The estimated $ 50 million project would include eight courts that could be used for volleyball and basketball and two grass fields that could be used for indoor soccer, baseball and other activities, said Ken Prince, Mishawaka city planner.

What remains to be decided is whether it would make sense to add two ice rinks to the facility, Prince told the St. Joseph County Hotel-Motel Tax Department at a meeting Friday.

Card & Associates, an Indianapolis-based company that develops and operates other such facilities in the state, is conducting the study. At this point, however, no contracts have been signed, Prince said.

Youth travel sports have become an increasingly important part of the local tourism industry and indeed helped local hotels stay afloat during the pandemic when many of the Notre Dame University events and other activities were so limited, said Rob DeCleene, Managing Director Director of Visit South Bend Mishawaka.

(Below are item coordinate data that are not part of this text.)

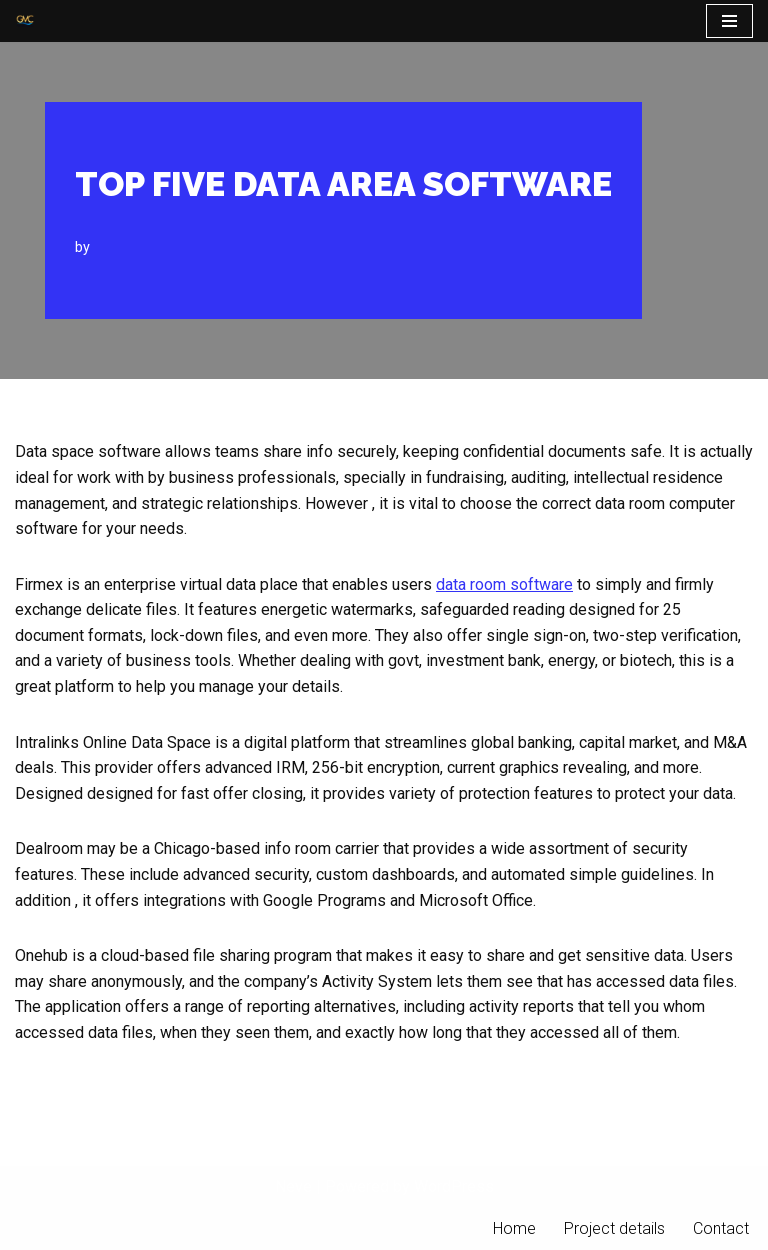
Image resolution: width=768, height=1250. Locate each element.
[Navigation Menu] (729, 21)
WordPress (454, 1186)
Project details (614, 1228)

Prior to the pandemic, youth sports tourism resulted in 38,549 hotel room nights in St. Joseph County. But even during the pandemic, youth hockey still generated 10,585 overnight stays last season, even with the Compton ice arena closed to public use.

“Youth sports have been an integral part for us,” said DeCleene. “We have worked hard to diversify the tourism industry over the past 10 years and it has paid off.”

A sports complex would further fuel this trend by providing more facilities that could be used to attract youth sports tournaments to the area, but it could also be used daily as a training facility for local sports programs, Prince said.

The big question now is whether the facility could also support two indoor ice rinks. The area started as a destination for youth hockey after the Compton Family Ice Arena opened in Notre Dame in 2011.

The two rinks in Notre Dame combined with the two in the Ice Box in South Bend gave the area an edge over most medium-sized markets when it comes to hosting such events, and it also helped keep the region central between Chicago and Detroit are located, Indianapolis and Cleveland, DeCleene said.

But Card & Associates is trying to figure out if two additional rinks could be too much of a good thing, making it difficult to justify the cost, Prince said.

While this part of the sports complex is still being analyzed, the study found that it will be difficult to justify the cost of building outdoor sports fields originally envisaged as part of the project.

Prince said the city would not operate the facility, but the money it collects from a portion of the hotel-motel tax would be used to cover debts associated with building the project, since such facilities are often operated in deficit .

“The purpose of the project is to improve the hotels and other businesses we already have in the community and to further diversify our economy,” said Prince.

Though the hotel-motel’s tax authority was initially surprised in 2019 when the state passed laws compelling it to give the Potawatomi Zoo and proposed sports complex some of the taxes it appears to collect from visitors to nearby hotels these problems now being a thing of the past.

Prince and Joshua Sisk, managing directors of the zoo, filed status reports with the tax authority like any other agency that receives money from the statewide bed tax. In fact, all parties worked with state lawmakers to raise the bed tax from 6% to 8% – more in line with the large Indiana communities.

The increase will provide a more secure source of funding for the zoo and sports complex and could be completed as early as July by St. Joseph County Council, so it can take effect as early as August, DeCleene said. Although there are still a lot of moving parts, at least the interior of the sports complex will move forward.

“The developer will ultimately decide what works for the market and ultimately provide room for the hotels in the community,” said Prince. “Breaking this fall is very optimistic, but I’m not ruling it out.”